In Pacific Island archaeology, we are fortunate to have many scholars who have dedicated their careers to increasing understanding of our unique heritage. Like many others, Dr. Davidson is an inspiring Pacific Island archaeologist who has left a legacy of research at Bishop Museum. She has long been my role model, as a prominent female New Zealand archaeologist, and I was fortunate to see her awarded the Roger C. Green Lifetime Achievement Award at the New Zealand Archaeological Association’s Conference in Christchurch, New Zealand this year in June.
Davidson championed the idea of a more holistic archaeology in the Pacific. Frustrated at the lack of research on shell artifacts during a time in which lithics and ceramics were treated with a greater preference, she collected and analysed hundreds of shell fishhooks, coconut scrapers and adzes. She illustrated that shell artifacts are pivotal to studies of change over time on atolls, not only in material culture, but in the implications they have for understanding cultural interaction and integration (Davidson 1968:59). In my own research on volcanic high islands in Micronesia, I have found that monumental architecture is often treated with interest and preference over portable material culture. Davidson’s work serves as a reminder to us all that all material culture is relevant to societies’ development.

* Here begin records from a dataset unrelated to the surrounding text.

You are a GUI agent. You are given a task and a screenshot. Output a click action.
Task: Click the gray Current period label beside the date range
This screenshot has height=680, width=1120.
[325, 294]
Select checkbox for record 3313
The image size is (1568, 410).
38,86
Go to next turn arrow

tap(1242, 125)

In another line that is still relevant today, Davidson also called for a greater focus on studying the geographic region Micronesia, particularly Eastern Micronesia (Davidson 1968:51). In particular, she stressed the importance of building a comparative collection database of artifacts (Davidson 1968:59, 63). In her Nukuoro collection, there is a representation of a variety of different artifacts, including ornaments, adzes, and fishhooks.
Finally, Davidson warned against stereotyping a culture based on its linguistic or physical attributes. Nukuoro is linguistically Polynesian, and has many Polynesian societal qualities. Nevertheless, the society has also taken on a variety of other material culture traits, particularly from neighbouring Micronesian islands (Davidson 1968:60-61). For example, within the Nukuoro collections here at Bishop Museum, a distinctive sliced Tridacna shell adze type is prominent. This type is not widespread in Polynesia, but is found in Micronesia and Melanesia (Davidson 1968:61). In the collections here, I have seen similar adzes from Pohnpei – a volcanic high island in Micronesia, and even Vanuatu, Melanesia. Davidson’s collections and research remind us to think of Oceania as an interacting sea of cultures, who interacted and innovated with each other.